Islamic State’s terror against Christians is genocide, groups charge
By JESS NOCERA | McClatchy Washington Bureau | Published: March 11, 2016
WASHINGTON (Tribune News Service) — The U.S. State Department has until March 17 to decide whether the terror being waged by the Islamic State against Christians and other religious minorities in the Middle East meets the requirements of being labeled genocide.
Two Christian organizations, the Knights of Columbus fraternal organization and In Defense of Christians advocacy group, held a news conference Thursday to urge the State Department to use that label. They shared a bound booklet of examples of atrocities against Christians by the Islamic State, also known as ISIS or ISIL. Earlier this week the groups sent the booklet to Secretary of State John Kerry.

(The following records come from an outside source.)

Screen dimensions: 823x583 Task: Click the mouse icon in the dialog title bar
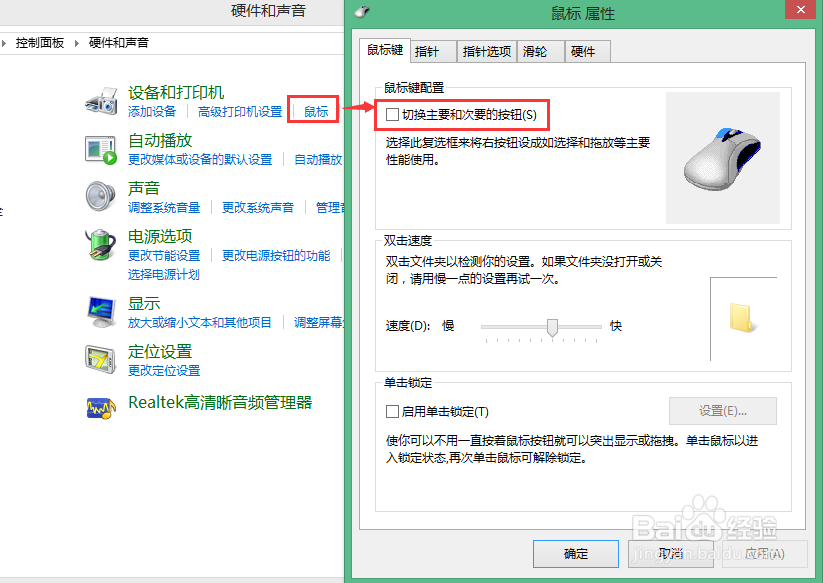[360, 11]
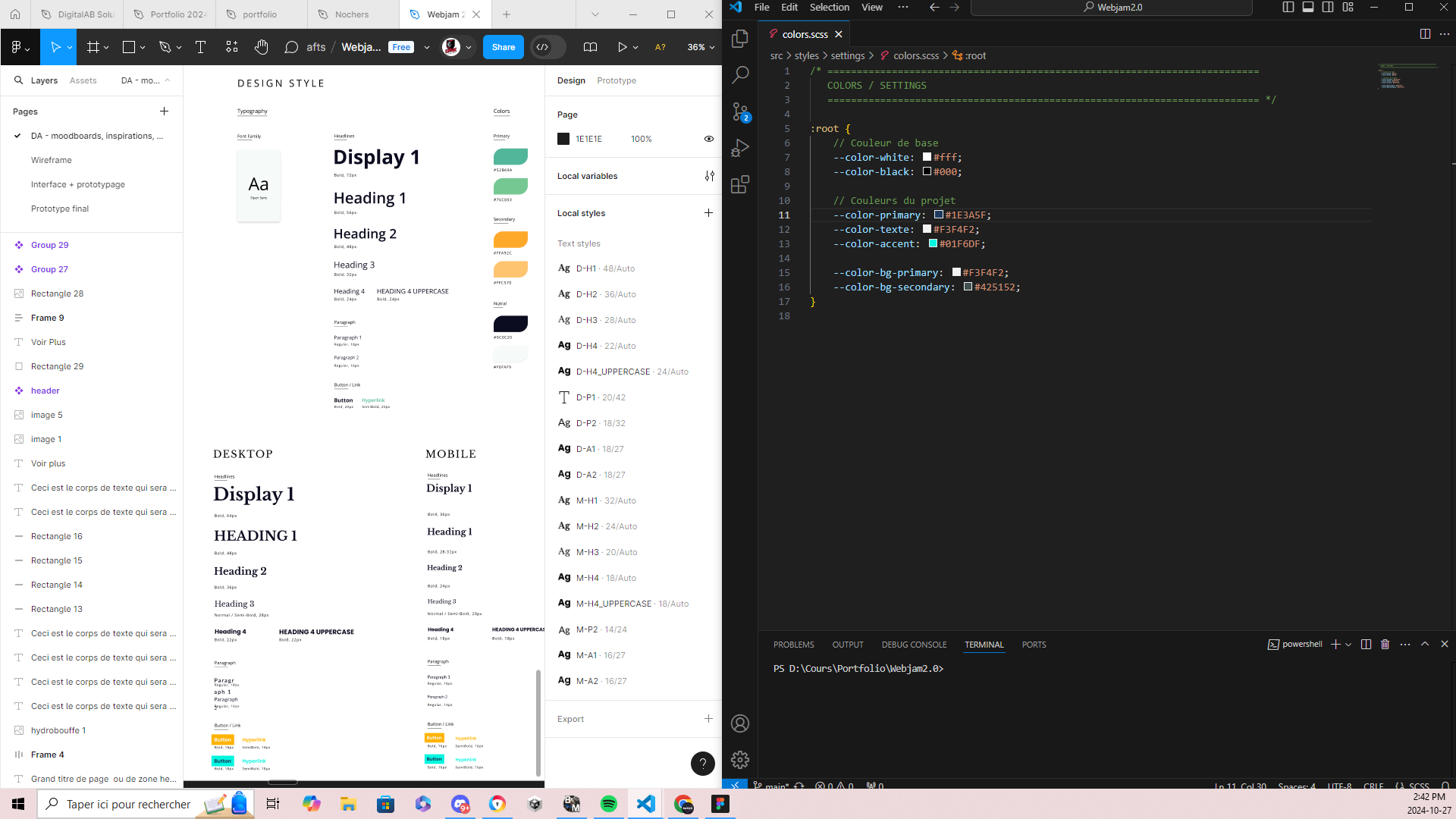Expand the Export section
1456x819 pixels.
(709, 718)
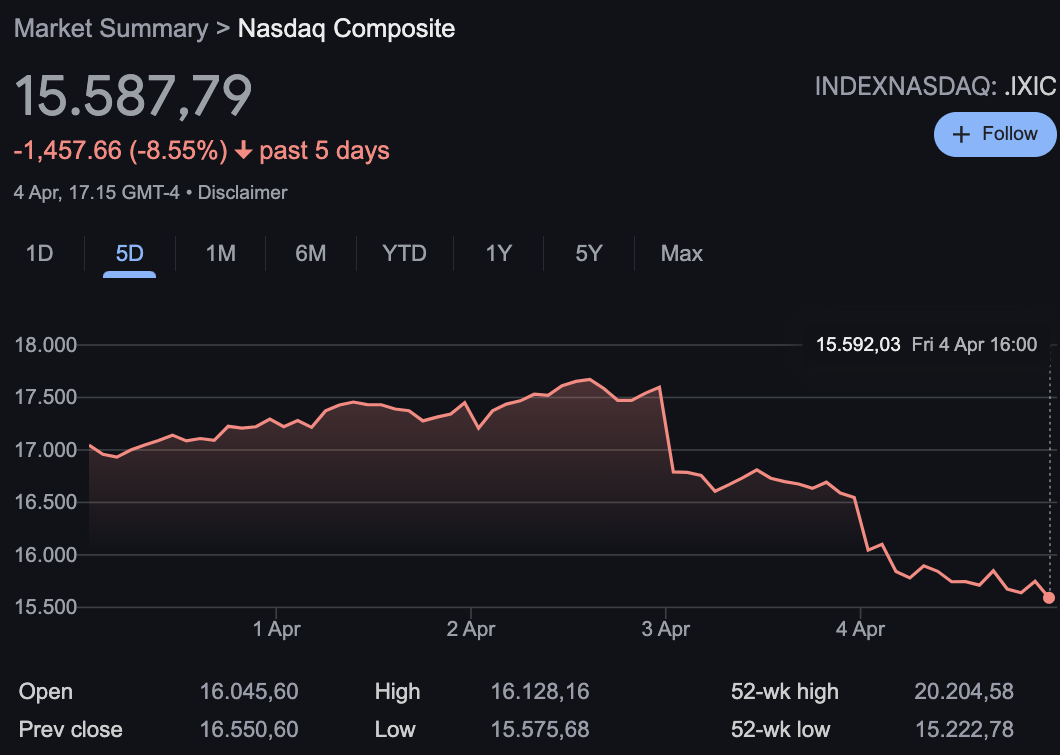Select the 5D time range tab
This screenshot has height=755, width=1060.
[x=130, y=254]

“There is only one word that adequately, and legally, describes what is happening to Christians and other religious minorities in the Middle East: That word is genocide,” Carl Anderson, CEO of the Knights of Columbus, said at the news conference at the National Press Club in Washington.

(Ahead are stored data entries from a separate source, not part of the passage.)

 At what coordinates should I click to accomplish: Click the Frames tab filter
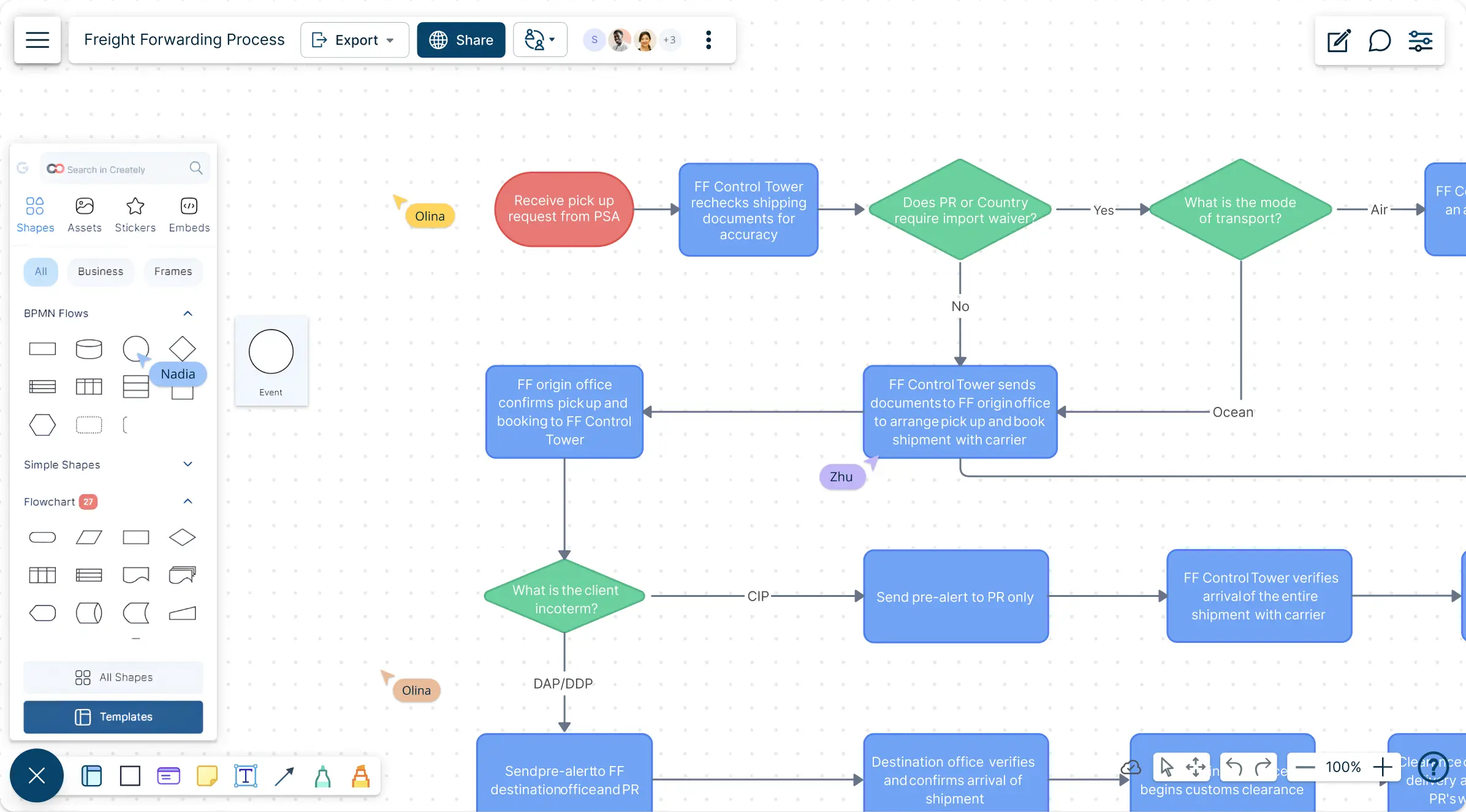pos(173,271)
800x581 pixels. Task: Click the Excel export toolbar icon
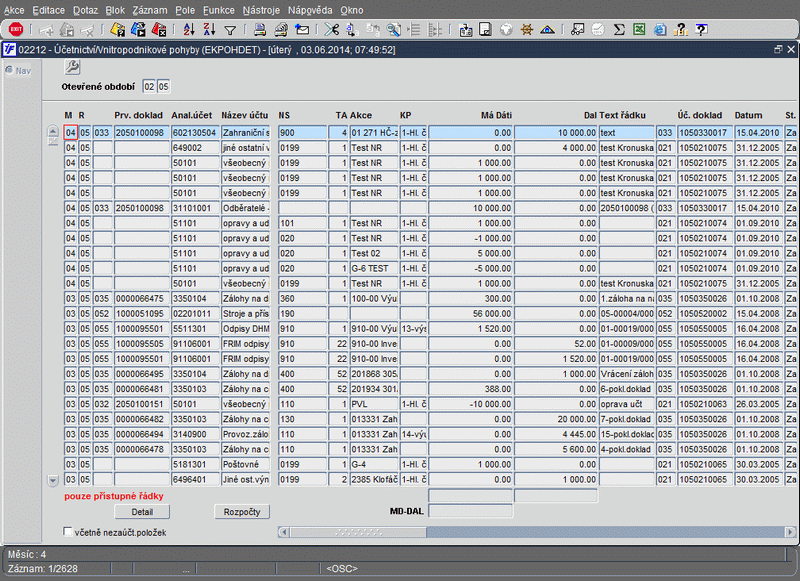(639, 30)
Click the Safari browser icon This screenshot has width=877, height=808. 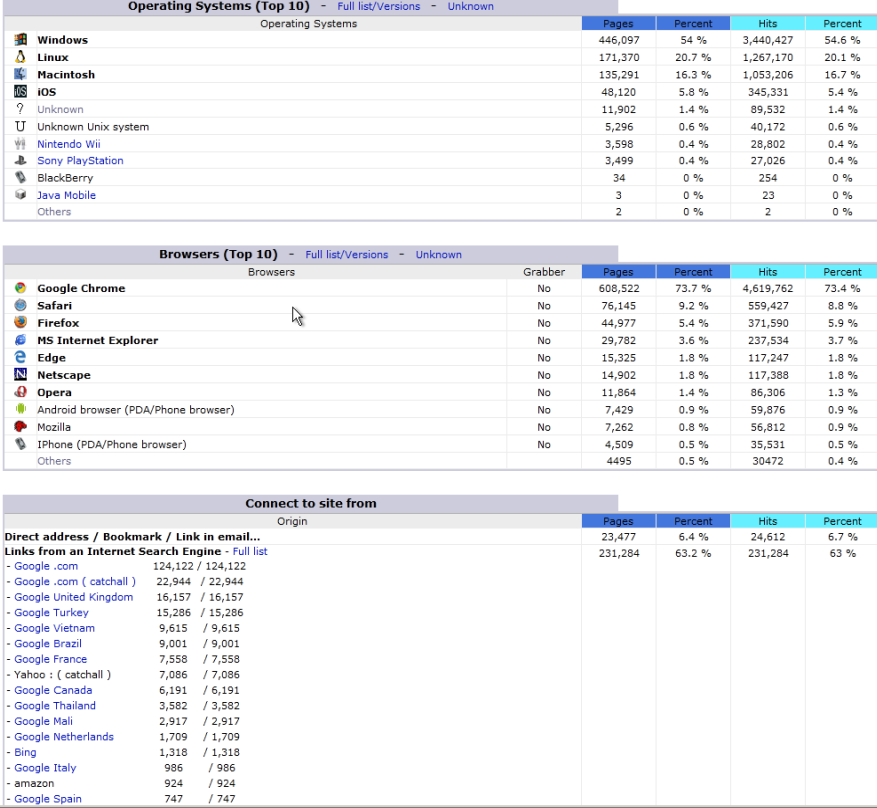20,305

The groups’ booklet quoted Kerry addressing the issue on Aug. 7, 2014: “ISIL’s campaign of terror against the innocent, including Yazidi and Christian minorities, and its grotesque and targeted acts of violence bear all the warning signs and hallmarks of genocide.”
But in the 19 months that followed, the State Department, as well as the White House, avoided the word “genocide.”
In the past two weeks, Kerry has been under more pressure, expressing disgust over the death toll but saying the State Department needs to carefully review the legal standards of genocide. A congressional deadline requires the department to issue a decision on whether the atrocities meet the definition of genocide.
In the report the Christian groups submitted to Kerry, they listed 1,131 confirmed deaths of Christians living in Iraq from 2003 through 2014.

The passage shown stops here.